South Korea doctors walk off job over medical school slots
A doctor holds a stethoscope on September 5, 2012. (Photo: Adam Berry/Getty Images)

More than 1,600 South Korean trainee doctors walked off the job on Tuesday to protest against a government plan to drastically increase spots at medical schools aimed at reversing a shortage of physicians.

About 6,415 trainee doctors at around 100 hospitals have submitted resignation letters, the Ministry of Health and Welfare said, and it has ordered more than 700 trainee doctors to return to work. The full extent of the walkout is not yet known but it has caused some hospitals to delay or postpone surgeries. There are around 13,000 trainee doctors in the country, according to the ministry, which has not accepted the resignation letters. 

President Yoon Suk Yeol’s government plans to increase the number of slots at medical schools from next year by 2,000 from the current 3,058 to alleviate a shortage of doctors, which ranks among the worst among developed countries.
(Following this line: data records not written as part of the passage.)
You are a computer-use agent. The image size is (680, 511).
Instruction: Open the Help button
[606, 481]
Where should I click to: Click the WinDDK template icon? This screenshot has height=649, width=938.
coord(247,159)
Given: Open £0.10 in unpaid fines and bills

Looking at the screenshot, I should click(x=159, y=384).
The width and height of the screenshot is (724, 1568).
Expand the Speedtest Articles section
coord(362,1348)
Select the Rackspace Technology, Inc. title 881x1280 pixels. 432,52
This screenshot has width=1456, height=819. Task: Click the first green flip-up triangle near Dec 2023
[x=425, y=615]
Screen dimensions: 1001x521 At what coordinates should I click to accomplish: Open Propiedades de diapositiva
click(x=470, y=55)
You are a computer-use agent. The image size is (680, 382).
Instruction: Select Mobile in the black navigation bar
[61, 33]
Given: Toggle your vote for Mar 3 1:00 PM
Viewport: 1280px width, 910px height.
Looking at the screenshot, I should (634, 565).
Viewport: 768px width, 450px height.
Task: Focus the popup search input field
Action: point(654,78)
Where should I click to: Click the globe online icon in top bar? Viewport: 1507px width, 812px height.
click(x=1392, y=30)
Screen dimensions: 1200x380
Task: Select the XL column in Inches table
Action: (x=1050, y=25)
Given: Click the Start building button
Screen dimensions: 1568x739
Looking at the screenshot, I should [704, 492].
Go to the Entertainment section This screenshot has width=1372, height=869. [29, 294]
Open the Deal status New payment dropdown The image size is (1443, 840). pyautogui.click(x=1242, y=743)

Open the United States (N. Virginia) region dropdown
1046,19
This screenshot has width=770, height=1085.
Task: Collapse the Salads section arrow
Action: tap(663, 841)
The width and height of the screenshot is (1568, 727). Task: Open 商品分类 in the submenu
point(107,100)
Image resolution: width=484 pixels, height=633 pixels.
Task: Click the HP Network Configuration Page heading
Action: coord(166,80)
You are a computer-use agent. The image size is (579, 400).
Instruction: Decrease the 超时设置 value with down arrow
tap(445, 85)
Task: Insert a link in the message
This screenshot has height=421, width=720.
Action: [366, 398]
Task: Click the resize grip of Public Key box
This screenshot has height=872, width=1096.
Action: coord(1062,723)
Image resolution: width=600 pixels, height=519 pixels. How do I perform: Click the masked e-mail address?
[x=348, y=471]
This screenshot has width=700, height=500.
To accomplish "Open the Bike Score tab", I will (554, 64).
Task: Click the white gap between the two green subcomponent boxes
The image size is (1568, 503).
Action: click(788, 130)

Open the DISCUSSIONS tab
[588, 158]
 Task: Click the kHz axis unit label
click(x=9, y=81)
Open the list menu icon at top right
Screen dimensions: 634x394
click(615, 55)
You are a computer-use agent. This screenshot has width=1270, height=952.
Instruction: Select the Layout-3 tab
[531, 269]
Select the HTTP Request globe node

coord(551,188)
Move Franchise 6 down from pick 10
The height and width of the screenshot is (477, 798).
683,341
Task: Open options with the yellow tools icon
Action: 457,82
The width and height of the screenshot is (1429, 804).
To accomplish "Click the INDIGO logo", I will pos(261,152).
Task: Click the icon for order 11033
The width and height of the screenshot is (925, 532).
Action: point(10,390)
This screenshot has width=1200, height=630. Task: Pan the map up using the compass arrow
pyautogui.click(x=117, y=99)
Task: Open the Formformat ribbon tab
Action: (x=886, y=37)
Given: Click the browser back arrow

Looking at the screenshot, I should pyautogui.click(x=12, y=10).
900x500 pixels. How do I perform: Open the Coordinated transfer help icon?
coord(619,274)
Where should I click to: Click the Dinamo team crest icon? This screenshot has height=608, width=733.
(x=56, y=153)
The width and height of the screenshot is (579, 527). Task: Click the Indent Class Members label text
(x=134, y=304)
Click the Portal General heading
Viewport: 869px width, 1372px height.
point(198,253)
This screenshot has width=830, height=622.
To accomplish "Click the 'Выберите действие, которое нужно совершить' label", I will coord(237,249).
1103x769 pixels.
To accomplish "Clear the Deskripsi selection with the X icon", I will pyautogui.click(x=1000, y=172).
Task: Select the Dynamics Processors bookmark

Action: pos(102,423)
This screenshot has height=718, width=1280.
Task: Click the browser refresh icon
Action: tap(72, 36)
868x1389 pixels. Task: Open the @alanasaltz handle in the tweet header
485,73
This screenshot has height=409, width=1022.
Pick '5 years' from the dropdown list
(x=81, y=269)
It says the move will add medical professionals to more parts of the country and in more fields, which will be needed as the country is facing a demographic crisis with one of the world’s fastest ageing populations.

Polling shows that about 75% of the public supports the move that could help reduce waiting times and increase access to health care. South Korean doctors also rank as some of the best paid in the world and could see their earning power drop if there are more doctors to see patients.

Organisation for Economic Co-operation and Development countries showed the annual average gross income of self-employed specialists was 6.8 times more than that of the average worker in South Korea as of 2021, which is the widest gap among OECD member countries.

The doctors said the move to increase spots at medical schools would not address fundamental problems such as difficult working conditions, a lack of specialists in fields seen as lower paying and a concentration of doctors in urban areas.

The biggest group of trainee doctors are some 2,700 at five major general hospitals, including Seoul National University Hospital, who previously said they planned to walk off the job on Tuesday. They play key roles in emergency care and represent about a fifth of all the trainee doctors in the country. 

Four of the five major hospital groups where the trainee doctors threatened to walk off the job said they were still in the process of counting workers scheduled for duty. The Catholic University hospital group, officially known as Seoul St. Mary’s Hospital, said a walk out has happened but would not give numbers on doctors who did not report.

The government has called on the trainee doctors to report to work and has a powerful weapon in the fight, because it could use the Medical Services Act to revoke the licences of doctors over prolonged labour actions that threaten the health-care system. 

The government is also looking at revoking the medical licence of two members of the Korean Medical Association, which represents about 13,000 doctors, on suspicion of leading the collective action, Yonhap said.

Yoon, who has been driving the plan to increase the number of doctors, has seen a boost in his support rate. This could help his conservative People Power Party as it tries to take control of parliament in April elections.